- Directions for this task: Report each line from the listing that the string "will" appears in.
______________________________
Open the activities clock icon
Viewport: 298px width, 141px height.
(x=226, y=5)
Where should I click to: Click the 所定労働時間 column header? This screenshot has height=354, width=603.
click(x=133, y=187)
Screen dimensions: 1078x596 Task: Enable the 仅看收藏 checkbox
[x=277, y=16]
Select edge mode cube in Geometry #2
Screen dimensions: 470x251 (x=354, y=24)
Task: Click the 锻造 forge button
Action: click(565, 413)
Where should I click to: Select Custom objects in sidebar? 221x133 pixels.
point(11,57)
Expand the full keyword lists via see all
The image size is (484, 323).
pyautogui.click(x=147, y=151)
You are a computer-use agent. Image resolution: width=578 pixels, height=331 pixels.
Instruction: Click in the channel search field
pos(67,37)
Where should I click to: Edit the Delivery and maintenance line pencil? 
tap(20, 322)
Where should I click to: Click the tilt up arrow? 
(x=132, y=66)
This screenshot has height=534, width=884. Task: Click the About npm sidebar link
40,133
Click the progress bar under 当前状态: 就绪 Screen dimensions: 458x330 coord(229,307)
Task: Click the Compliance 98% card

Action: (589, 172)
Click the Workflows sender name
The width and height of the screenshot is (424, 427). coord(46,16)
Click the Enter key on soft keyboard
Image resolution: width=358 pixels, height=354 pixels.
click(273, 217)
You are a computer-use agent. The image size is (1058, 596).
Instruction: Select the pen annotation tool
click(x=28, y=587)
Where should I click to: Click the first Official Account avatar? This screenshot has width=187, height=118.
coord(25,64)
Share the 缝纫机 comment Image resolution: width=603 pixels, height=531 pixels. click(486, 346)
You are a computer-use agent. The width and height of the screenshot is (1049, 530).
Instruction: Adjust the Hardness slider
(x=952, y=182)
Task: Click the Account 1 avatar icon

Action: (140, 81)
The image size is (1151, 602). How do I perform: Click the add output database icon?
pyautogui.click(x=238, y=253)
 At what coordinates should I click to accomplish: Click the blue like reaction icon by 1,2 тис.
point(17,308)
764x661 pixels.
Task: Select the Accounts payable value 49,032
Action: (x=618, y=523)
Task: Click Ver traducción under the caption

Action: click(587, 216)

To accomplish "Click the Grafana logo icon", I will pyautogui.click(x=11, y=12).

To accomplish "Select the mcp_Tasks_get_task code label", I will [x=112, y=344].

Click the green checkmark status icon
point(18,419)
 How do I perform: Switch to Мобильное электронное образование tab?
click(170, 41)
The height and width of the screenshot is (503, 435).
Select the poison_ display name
______________________________
- Finished exercise:
To accomplish "Click the Grafana logo icon", I will pyautogui.click(x=11, y=12).
To accomplish "Select the mcp_Tasks_get_task code label", I will [x=112, y=344].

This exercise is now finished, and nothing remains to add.